Teaching Your Child Independence
Take Time to Teach
Taking time to train toddlers on "grown-up" tasks builds their sense of independence, says Amy McCready, founder of Positive Parenting Solutions. "Identify one new task per week that your child could do with some training. Divide the task into steps and train the child on how to do it—then make it 'his job.' These tasks may seem simple to us, but they help our kids develop a sense of confidence." For example, younger toddlers can learn how to clean up their play area and put dirty clothes in the hamper, while older kids can help clear the dinner table and make their beds.
Praise Their Efforts
Even if the end result isn't stellar, let your little one know that you appreciate his hard work—and encourage him to keep trying, says Dr. Frances Walfish, a child and parent psychotherapist and author of The Self-Aware Parent. "Toddlerhood is a crucial time and the precursor to adolescence, so parents should praise even the smallest accomplishments at first—putting on their socks, pouring their own juice—to advance them on the path to self-reliance."
Give Them Choices
Part of being independent is being able to make decisions for yourself, so let your toddler make some of his own choices throughout the day. "The key is not to ask open-ended questions that can get you into trouble," says Laura Olson, a former teacher and the vice president of education for Kiddie Academy, a national child care and education franchise. "Narrow down the options first: 'Would you like peanut butter and jelly or macaroni and cheese for lunch?'" Try this by offering your child two flavors of her favorite 100% juice drink, like Capri Sun. Ask her, “Would you like fruit punch or apple.” "They're making the final decision, but you're still in control," explains Olson.
Hold Back the Help
"Never do for a child what he can do for himself," says Michelle La Rowe, a former nanny and author of A Mom's Ultimate Book of Lists. Allow your toddler to tie his shoes, pour his own cereal, and put on his coat in the morning (if he can't zip it on his own, start it off for him and then let him finish the job). Running low on time? Set the alarm clock for 15 minutes earlier so you can give your child the extra time he needs to complete his tasks.
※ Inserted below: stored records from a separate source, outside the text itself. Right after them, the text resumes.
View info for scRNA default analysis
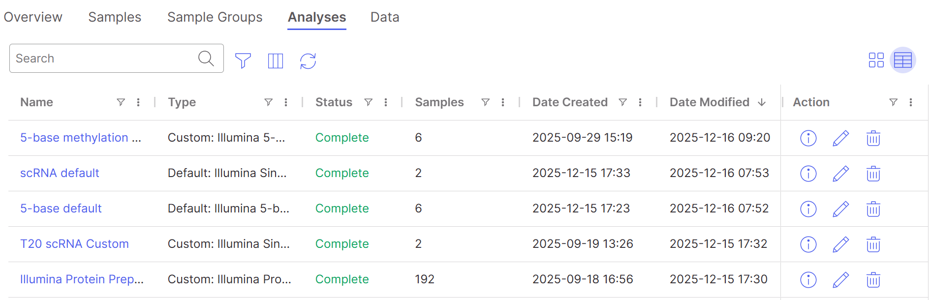 (808, 173)
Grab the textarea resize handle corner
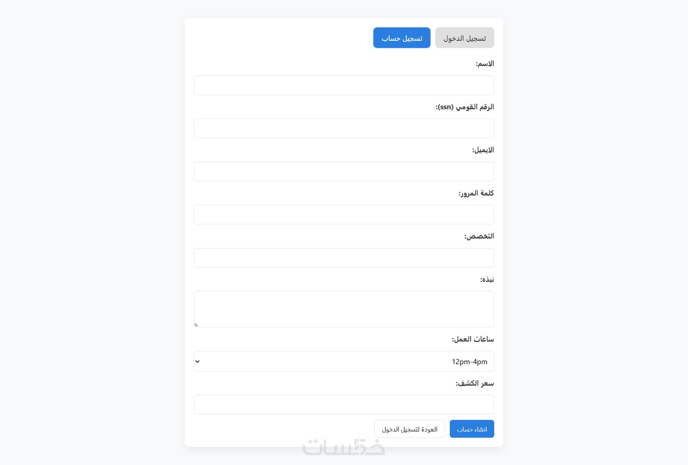This screenshot has height=465, width=688. point(196,325)
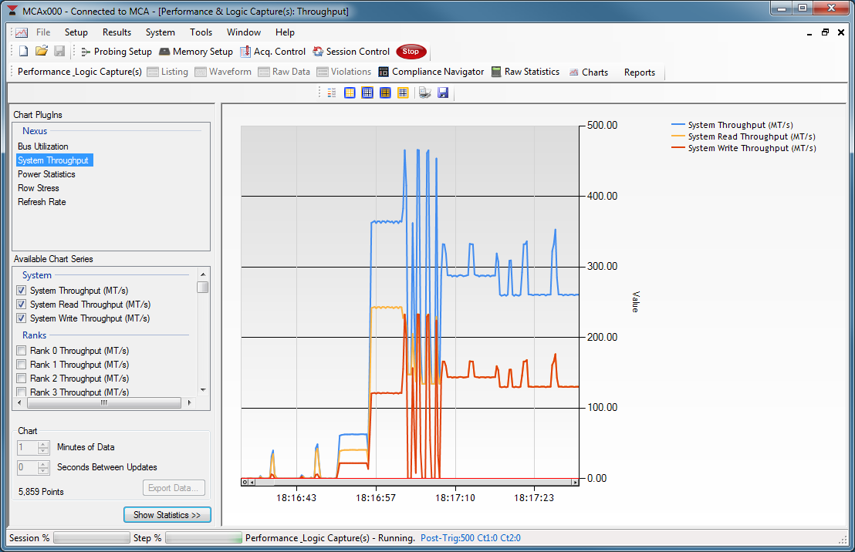Open the Tools menu
This screenshot has width=855, height=552.
coord(201,32)
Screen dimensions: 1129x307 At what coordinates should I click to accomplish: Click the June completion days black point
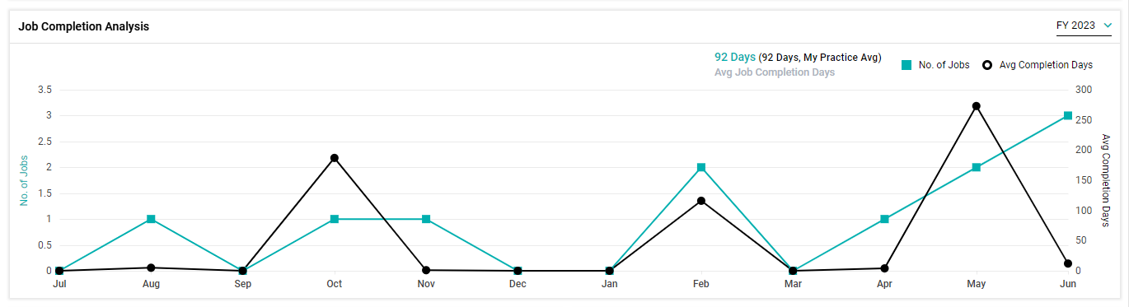pos(1068,263)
Provide a Toddler-Friendly Environment
Create opportunities for your toddler to be independent by placing things at her level. Put bowls, snacks, cups, etc., on the lowest shelf so she can serve herself without needing help. Pour milk into small plastic pitchers so she can pour her own milk. "Watch your child's daily routine and ask yourself, 'What changes can I make to allow him to complete this task without my help?' " says Amy McCready, founder of Positive Parenting Solutions.
Provide Direction when Needed
"Some parents tend to do all of the talking when it comes to goals or feedback," says Tricia Ferrara, a family therapist and creator of the Parenting in the 21st Century audio series. "This can block a child's opportunity to develop the vital, language-based skill of self-direction." So instead of telling children what to do, have them tell you what they are going to do—it gives them ownership of the challenge. Of course, if they do need some suggestions or help on how to complete a task, it's OK to step in and offer assistance.
Find Positive in the Negative
Instead of seeing mistakes as a failure, look at them as an opportunity for your child to learn something new, says Dr. Sam Goldstein, coauthor of Raising a Self-Disciplined Child. "You don't want them to be afraid of making mistakes—they need to realize it is a part of life. When your child doesn't succeed at something, be sure to speak in problem-solving ways. Instead of saying, 'I told you not to do it that way,' say something like, 'Let's try to do that part again and see if we can make it work.'"
Give Up on Perfect
If you go in to improve everything your toddler has done, it will damage her self-esteem—and most likely deter her from doing that particular task in the future. "If you really can't leave it as is, approach the situation by saying something like, 'I hadn't thought to do it that way. Would you like to see how I would do it?' " suggests Dr. Lynne Milliner, a pediatrician with Rainbow Babies & Children's Hospital in Cleveland. "If that doesn't work, you can always go back and fix it later."